La question du secret dans lequel sont tenus les accords de défense est aussi symptomatique d'une certaine culture. L'accès à l'information à leur sujet est en effet impossible dès lors qu'est prétextée une demande expresse du pays signataire. Ce point est d'autant plus sérieux que, comme l'a souligné M. Alain Richard, Ministre de la Défense dans son intervention du 25 avril 2001 devant la Commission : « Pour la France fournir un matériel militaire à un Etat tiers a d'abord une signification politique et diplomatique forte... Elle contribue à renforcer nos objectifs de politique extérieure ». Il s'agit, là encore, de penser notre démocratie comme suffisamment capable d'assumer et de défendre les choix d'un gouvernement et d'une assemblée parlementaire issue du suffrage universel dans des domaines, politique et diplomatique, qui concernent les citoyens français.

Le troisième point concerne le projet d'organiser une conférence internationale sur les concepts de stock, de surplus et de prolifération d'armes. La conférence de New York de juillet 2001 sur les armes légères n'a pu aborder cette question pourtant cruciale dans de nombreux pays du globe. M. Benoit Muracciole a indiqué à ce propos qu'en République démocratique du Congo où il venait de se rendre en mission, la prolifération des armes légères et lourdes était responsable, directement ou indirectement, de plus d'un  million de morts par an. Il semble qu'il puisse y avoir un accord au sein d'une nouvelle conférence internationale sur les trois notions de stock, de surplus et de prolifération d'armes. Un tel accord permettrait de mettre à une plus juste place l'article 51 de la Charte des Nations Unies, qui donne le droit à la légitime défense à chaque pays qui doit faire face à une agression armée. Car, avant l'article 51, il y a les articles 1 et 13, puis les articles 55, 62, 68 et 76, qui défendent la première nécessité de la protection des droits de la personne, sur une durée plus vaste que l'existence humaine. Il faut mentionner enfin l'article 26 qui demande l'établissement d'un système de réglementation des armements.

M. Patrice Bouveret, représentant de l'Observatoire des transferts d'armement, a enfin présenté une analyse du troisième rapport au Parlement sur les exportations d'armes établi par le ministère de la Défense. Il a tout d'abord relevé les améliorations introduites par ce document en matière de transparence et noté que ces améliorations tenaient compte des commentaires formulés à l'occasion des éditions précédentes.

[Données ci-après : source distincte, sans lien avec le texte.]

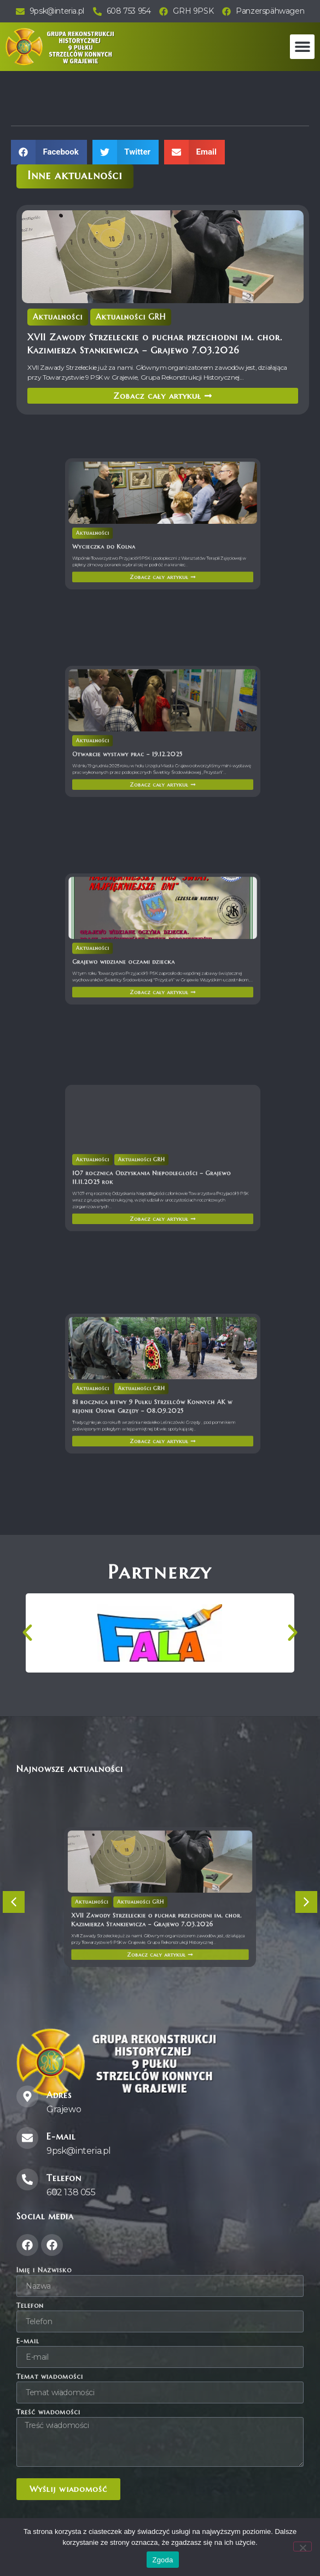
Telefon (30, 2305)
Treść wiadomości (48, 2412)
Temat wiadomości (49, 2376)
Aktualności (58, 317)
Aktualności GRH (131, 317)
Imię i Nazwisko (44, 2270)
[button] (302, 46)
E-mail (27, 2341)
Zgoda (162, 2560)
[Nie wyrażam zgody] (302, 2546)
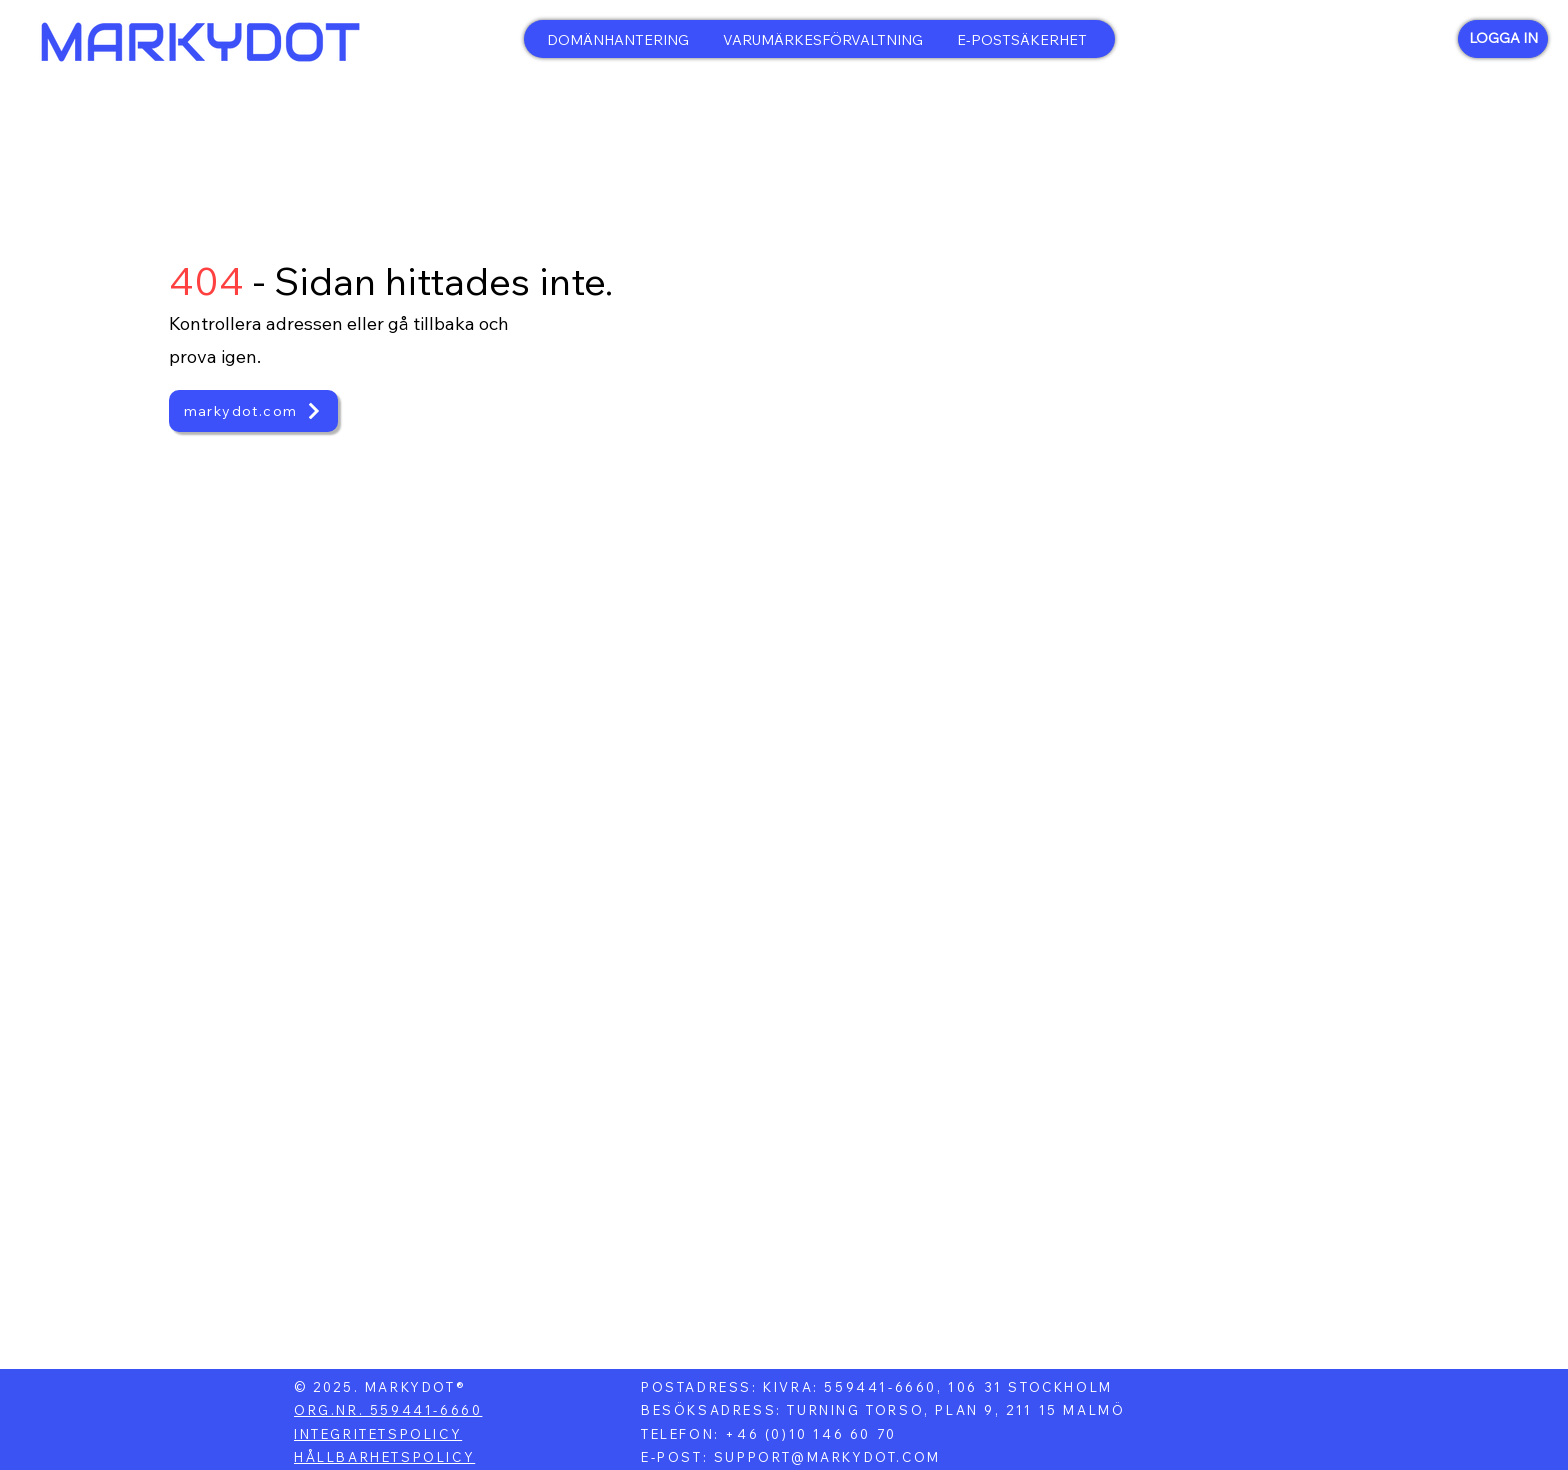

Parmi ces améliorations, on retiendra plus particulièrement :

- la répartition des commandes et des livraisons en 23 catégories - celles établies dans le cadre de la liste commune des équipements militaires visés par le code de conduite de l'Union européenne ;

- les données fournies en matière d'armes légères et de petit calibre ;

- la description du dispositif de gestion et de contrôle des autorisations d'exportation au niveau des services de l'Etat.

Il faut également noter les travaux actuellement en cours dans le domaine de la réglementation du courtage, des intermédiaires et de la refonte du décret-loi de 1939, dont il faut espérer qu'ils pourront rapidement aboutir.

S'agissant des limites du rapport, M. Patrice Bouveret s'est tout d'abord interrogé sur sa pérennisation. Bien que la préparation d'une quatrième édition ait été annoncée, aucune garantie n'existe encore en ce domaine, la publication du rapport restant à la discrétion des services du ministère de la Défense. C'est pour éviter un retour en arrière, par exemple au début de la prochaine législature, que le collectif demande que cette publication devienne un exercice obligatoire.

En deuxième lieu, l'argumentation économique développée dans le rapport paraît faible. Le rapport affirme de manière unilatérale que les exportations d'armement exercent des effets économiques positifs, alors que - comme l'avait indiqué le rapport de la mission parlementaire conduite par M. Jean-Claude Sandrier - cette thèse est sujette à controverse parmi les économistes. C'est pourquoi d'ailleurs un séminaire a été organisé sur ce sujet, le 20 novembre dernier, par la DGA et l'IRIS. M. Patrice Bouveret a, à ce propos, jugé surprenant que, dans le rapport, le rôle du ministère des Finances, membre de la CIEEMG, dans les autorisations d'exportations ne soit pas analysé de manière précise et détaillée. Il a également regretté que le chapitre sur l'impact économique des exportations d'armes n'examine pas les retombées de ces exportations sous l'angle du pays destinataire et de son développement. C'est tout le problème des modalités de mise en _uvre du critère 8 du code de conduite européen qui se trouve ainsi posé.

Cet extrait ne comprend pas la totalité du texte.